Self-Portrait of Suffering by Ibrahim El-Salahi 1961
Iwalewa-Haus, University of Bayreuth, Germany © Ibrahim El-Salahi

The artists in this movement were "trying to create a new alphabet, a new idiom, a new pictorial idiom, which can relate and join up with the people, because we cared very much indeed not to be artists who are separate and living in a vacuum, but to bridge a gap between the artist and the public. I find that the artist has three entities to address: the first is the self, and the second is others around in society, and the third is all, which is the human being wherever it might be. If an artist can hit those three birds with one stone he will make it.

"Tayeb Salih was very keen and always asked me to show him what I am doing.  He used to say to me  sometimes - because I had some times when I managed to break the form of the letter to see the components and what is in it - other things came out - plant forms and animals forms and spiritual shapes - he used to say to me, 'all those devils you create, you'd better control some of them, otherwise they will overpower you.' I'll never forget him saying that."

Obrist asked him about unrealised projects. "We can see five decades of your work at Tate Modern, so much of your realised work, books in collaboration with Tayeb Salih are also in the exhibition... are there projects you still have not realised? What are the unbuilt roads of Ibrahim?"
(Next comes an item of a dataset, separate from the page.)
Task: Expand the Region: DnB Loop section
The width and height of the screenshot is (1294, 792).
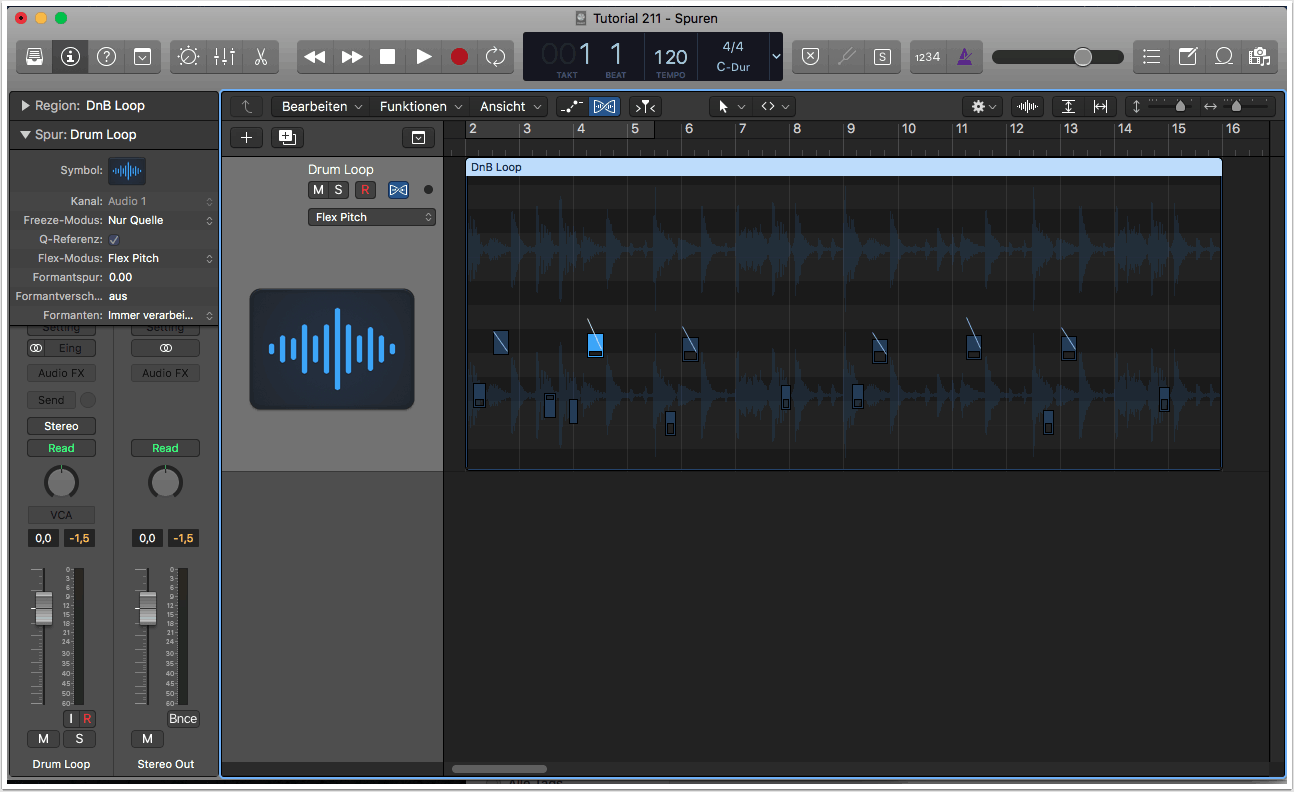Action: [x=24, y=105]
"There are many of them," El-Salahi said. "I keep working continuously, until now. I am 82 years, I am going to be 83 soon, in September, I keep working daily - I only stop now because there is an exhibition. But I work about 12 hours a day seven days a week - I find it is something which has to keep going on. I have works comes to me as ideas as sort of a sperm of an idea kind of a germ, a small thing. By working at it continuously it grows and develops.

"Right now I have masses of canvases which are still blank, and I'm just waiting for this exhibition to finish to start working on them. The thing is that there's a child within me - 82 years, 83 years, but I still have a child which has never grown and therefore never leaves me alone at all, and reminds me that there is a lot to be done before it's time to say goodbye."